*Set problem*
Reproduce the records below verbatim, from the line with "Click the Login button" up to and including the line with "Looking at the screenshot, I should (x=68, y=42).".

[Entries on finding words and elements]
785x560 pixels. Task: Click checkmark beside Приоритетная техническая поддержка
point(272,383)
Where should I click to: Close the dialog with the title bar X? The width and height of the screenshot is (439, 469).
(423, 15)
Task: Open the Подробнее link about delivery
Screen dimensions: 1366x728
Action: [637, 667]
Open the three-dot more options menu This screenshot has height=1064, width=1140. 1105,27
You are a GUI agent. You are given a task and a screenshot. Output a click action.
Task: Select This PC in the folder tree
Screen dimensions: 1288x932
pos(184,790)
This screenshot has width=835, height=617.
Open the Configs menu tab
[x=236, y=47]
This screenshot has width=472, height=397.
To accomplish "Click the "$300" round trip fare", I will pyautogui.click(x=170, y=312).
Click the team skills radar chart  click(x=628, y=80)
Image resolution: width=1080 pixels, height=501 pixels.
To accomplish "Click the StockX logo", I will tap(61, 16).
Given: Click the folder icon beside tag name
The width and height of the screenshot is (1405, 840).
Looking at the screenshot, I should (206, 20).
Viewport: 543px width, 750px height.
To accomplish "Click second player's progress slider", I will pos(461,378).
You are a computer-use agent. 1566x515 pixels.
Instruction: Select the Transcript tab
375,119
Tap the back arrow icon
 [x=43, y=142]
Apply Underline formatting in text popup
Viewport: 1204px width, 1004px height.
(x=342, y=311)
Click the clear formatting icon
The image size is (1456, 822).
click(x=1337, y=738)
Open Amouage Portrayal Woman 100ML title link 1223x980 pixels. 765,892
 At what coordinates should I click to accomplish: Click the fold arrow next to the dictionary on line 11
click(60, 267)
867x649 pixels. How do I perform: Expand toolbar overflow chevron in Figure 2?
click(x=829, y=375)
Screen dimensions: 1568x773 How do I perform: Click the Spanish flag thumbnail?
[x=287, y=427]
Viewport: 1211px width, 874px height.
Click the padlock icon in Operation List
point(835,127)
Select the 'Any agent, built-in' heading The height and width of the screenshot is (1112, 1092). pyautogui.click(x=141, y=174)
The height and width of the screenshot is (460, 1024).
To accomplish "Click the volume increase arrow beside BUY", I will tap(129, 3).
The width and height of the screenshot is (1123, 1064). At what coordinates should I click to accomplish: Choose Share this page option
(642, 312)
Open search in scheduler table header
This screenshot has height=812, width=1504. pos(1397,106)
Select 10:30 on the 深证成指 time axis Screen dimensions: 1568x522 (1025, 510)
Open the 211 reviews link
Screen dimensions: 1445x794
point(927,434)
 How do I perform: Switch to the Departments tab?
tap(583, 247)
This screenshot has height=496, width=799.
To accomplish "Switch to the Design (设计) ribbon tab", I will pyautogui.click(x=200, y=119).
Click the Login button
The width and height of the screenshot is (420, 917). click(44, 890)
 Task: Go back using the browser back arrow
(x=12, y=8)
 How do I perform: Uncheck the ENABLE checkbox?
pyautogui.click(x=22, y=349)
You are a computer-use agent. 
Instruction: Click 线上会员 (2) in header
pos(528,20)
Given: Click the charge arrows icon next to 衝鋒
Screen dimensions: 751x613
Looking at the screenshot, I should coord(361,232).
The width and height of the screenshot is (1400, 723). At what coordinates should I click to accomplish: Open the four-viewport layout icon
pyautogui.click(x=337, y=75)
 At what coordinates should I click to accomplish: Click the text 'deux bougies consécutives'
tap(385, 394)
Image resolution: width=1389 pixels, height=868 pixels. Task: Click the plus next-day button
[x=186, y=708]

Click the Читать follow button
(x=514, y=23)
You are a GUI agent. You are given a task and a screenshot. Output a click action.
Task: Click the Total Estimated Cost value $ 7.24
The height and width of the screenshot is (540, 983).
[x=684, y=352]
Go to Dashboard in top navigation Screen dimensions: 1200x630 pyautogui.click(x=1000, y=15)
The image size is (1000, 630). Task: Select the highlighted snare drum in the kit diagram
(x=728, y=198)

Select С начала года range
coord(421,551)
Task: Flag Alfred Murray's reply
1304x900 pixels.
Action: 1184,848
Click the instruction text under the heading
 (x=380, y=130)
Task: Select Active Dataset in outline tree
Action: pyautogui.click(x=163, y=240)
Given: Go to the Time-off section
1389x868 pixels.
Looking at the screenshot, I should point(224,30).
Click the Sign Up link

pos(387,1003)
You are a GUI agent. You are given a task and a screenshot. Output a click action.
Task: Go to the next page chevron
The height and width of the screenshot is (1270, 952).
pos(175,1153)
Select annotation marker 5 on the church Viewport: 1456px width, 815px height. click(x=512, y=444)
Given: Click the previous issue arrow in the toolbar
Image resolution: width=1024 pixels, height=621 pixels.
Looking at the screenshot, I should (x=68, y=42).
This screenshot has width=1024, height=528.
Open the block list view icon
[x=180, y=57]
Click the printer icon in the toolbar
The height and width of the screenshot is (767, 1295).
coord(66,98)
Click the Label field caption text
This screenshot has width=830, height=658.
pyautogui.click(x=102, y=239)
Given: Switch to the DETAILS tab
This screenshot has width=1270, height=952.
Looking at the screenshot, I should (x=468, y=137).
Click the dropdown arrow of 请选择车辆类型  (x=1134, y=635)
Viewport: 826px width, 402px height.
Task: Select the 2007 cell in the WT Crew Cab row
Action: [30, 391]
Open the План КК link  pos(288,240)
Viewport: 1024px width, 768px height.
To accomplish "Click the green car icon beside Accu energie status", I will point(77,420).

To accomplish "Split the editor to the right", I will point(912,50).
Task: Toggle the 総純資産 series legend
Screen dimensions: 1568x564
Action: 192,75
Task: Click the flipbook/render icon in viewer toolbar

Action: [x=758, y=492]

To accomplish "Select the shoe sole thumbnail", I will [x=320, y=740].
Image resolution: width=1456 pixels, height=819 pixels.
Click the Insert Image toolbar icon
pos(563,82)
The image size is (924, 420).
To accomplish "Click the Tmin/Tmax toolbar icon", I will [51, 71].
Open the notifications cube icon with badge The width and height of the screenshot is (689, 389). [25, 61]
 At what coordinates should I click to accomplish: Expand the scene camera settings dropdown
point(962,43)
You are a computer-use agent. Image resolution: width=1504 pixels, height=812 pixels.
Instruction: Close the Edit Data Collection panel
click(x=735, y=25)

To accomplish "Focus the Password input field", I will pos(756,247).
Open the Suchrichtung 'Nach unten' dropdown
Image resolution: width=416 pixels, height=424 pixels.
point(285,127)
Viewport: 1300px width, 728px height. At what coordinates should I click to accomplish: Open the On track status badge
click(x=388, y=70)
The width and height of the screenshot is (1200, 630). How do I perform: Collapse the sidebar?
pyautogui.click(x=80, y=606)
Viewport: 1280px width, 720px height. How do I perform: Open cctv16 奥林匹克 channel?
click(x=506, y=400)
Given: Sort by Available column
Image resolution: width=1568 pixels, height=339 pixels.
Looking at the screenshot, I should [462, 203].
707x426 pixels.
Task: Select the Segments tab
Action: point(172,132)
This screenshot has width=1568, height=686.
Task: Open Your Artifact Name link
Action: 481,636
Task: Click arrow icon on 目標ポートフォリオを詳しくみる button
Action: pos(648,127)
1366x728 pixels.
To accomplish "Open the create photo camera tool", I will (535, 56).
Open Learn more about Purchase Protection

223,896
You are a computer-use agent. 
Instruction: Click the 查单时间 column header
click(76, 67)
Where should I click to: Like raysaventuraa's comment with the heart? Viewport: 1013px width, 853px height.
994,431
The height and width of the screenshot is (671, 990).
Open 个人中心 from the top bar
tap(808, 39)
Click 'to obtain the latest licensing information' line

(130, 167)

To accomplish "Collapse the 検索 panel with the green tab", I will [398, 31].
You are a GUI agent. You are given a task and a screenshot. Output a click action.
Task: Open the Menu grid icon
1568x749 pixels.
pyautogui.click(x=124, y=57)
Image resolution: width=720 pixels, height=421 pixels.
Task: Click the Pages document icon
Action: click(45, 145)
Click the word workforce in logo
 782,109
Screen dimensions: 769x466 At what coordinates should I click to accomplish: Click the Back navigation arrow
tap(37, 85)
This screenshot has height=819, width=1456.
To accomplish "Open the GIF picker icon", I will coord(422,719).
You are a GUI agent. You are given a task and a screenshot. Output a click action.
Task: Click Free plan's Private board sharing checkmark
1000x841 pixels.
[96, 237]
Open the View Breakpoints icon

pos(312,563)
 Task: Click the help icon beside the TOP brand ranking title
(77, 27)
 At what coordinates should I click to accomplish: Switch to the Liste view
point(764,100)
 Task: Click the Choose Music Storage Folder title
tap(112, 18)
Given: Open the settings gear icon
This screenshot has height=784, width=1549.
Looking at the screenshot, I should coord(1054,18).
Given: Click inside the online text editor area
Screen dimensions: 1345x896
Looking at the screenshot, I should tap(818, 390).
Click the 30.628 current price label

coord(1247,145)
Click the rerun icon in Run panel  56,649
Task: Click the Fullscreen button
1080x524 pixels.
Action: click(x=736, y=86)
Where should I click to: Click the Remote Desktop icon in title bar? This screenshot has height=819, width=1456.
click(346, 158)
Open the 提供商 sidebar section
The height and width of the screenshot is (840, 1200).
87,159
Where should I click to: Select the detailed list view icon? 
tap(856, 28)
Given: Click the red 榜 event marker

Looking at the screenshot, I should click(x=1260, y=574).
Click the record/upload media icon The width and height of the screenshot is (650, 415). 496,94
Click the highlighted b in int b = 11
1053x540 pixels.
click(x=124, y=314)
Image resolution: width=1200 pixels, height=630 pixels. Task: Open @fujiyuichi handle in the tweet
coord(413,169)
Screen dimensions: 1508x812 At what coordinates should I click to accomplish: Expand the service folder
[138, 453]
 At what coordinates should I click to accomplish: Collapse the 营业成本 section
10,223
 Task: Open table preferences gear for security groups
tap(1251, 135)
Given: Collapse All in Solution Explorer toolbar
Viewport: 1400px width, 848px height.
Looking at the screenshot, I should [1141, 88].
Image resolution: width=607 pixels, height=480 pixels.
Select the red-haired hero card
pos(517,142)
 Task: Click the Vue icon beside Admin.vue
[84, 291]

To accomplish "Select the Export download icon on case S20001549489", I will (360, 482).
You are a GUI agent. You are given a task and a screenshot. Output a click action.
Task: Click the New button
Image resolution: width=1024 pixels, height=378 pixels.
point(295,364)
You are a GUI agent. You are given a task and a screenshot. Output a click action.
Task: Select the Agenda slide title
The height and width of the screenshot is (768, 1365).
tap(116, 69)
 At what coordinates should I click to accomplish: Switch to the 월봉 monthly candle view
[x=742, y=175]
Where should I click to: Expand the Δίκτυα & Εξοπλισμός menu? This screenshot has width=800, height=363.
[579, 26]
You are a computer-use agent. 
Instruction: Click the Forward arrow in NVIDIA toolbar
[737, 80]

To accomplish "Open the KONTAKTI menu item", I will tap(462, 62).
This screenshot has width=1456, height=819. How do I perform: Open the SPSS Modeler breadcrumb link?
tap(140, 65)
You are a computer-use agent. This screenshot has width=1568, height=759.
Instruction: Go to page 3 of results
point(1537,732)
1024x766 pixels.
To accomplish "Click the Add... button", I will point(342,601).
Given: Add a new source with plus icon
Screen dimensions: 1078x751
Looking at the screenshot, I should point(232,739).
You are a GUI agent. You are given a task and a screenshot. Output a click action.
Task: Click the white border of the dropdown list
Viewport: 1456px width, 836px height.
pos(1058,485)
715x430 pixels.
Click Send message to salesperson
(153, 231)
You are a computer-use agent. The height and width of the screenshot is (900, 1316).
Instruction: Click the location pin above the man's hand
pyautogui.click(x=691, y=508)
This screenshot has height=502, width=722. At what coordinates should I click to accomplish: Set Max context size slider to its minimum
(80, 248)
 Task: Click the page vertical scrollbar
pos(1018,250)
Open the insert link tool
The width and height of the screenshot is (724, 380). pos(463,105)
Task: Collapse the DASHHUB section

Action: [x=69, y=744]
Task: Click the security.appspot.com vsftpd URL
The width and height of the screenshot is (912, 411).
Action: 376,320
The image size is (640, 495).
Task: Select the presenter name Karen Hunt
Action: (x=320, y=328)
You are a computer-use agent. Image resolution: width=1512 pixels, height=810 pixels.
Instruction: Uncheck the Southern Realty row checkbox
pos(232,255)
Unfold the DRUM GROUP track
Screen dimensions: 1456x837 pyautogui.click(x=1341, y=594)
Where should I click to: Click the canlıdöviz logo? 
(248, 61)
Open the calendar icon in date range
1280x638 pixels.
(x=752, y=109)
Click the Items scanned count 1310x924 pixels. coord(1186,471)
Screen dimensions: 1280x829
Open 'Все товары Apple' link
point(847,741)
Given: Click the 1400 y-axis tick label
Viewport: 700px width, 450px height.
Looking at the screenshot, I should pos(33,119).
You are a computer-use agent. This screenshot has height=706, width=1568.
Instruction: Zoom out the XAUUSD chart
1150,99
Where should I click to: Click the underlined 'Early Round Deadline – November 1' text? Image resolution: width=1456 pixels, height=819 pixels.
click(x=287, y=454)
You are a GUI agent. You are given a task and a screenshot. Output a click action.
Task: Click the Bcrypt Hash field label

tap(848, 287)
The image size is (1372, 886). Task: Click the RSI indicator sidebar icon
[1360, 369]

*Solved problem*
Click the Login button
The width and height of the screenshot is (420, 917). click(44, 890)
 Task: Go back using the browser back arrow
(x=12, y=8)
 How do I perform: Uncheck the ENABLE checkbox?
pyautogui.click(x=22, y=349)
You are a computer-use agent. 
Instruction: Click 线上会员 (2) in header
pos(528,20)
Given: Click the charge arrows icon next to 衝鋒
Screen dimensions: 751x613
Looking at the screenshot, I should coord(361,232).
The width and height of the screenshot is (1400, 723). At what coordinates should I click to accomplish: Open the four-viewport layout icon
pyautogui.click(x=337, y=75)
 At what coordinates should I click to accomplish: Click the text 'deux bougies consécutives'
tap(385, 394)
Image resolution: width=1389 pixels, height=868 pixels. Task: Click the plus next-day button
[x=186, y=708]

Click the Читать follow button
(x=514, y=23)
You are a GUI agent. You are given a task and a screenshot. Output a click action.
Task: Click the Total Estimated Cost value $ 7.24
The height and width of the screenshot is (540, 983).
[x=684, y=352]
Go to Dashboard in top navigation Screen dimensions: 1200x630 pyautogui.click(x=1000, y=15)
The image size is (1000, 630). Task: Select the highlighted snare drum in the kit diagram
(x=728, y=198)

Select С начала года range
coord(421,551)
Task: Flag Alfred Murray's reply
1304x900 pixels.
Action: 1184,848
Click the instruction text under the heading
 (x=380, y=130)
Task: Select Active Dataset in outline tree
Action: pyautogui.click(x=163, y=240)
Given: Go to the Time-off section
1389x868 pixels.
Looking at the screenshot, I should point(224,30).
Click the Sign Up link

pos(387,1003)
You are a GUI agent. You are given a task and a screenshot. Output a click action.
Task: Go to the next page chevron
The height and width of the screenshot is (1270, 952).
pos(175,1153)
Select annotation marker 5 on the church Viewport: 1456px width, 815px height. click(x=512, y=444)
Given: Click the previous issue arrow in the toolbar
Image resolution: width=1024 pixels, height=621 pixels.
Looking at the screenshot, I should (x=68, y=42).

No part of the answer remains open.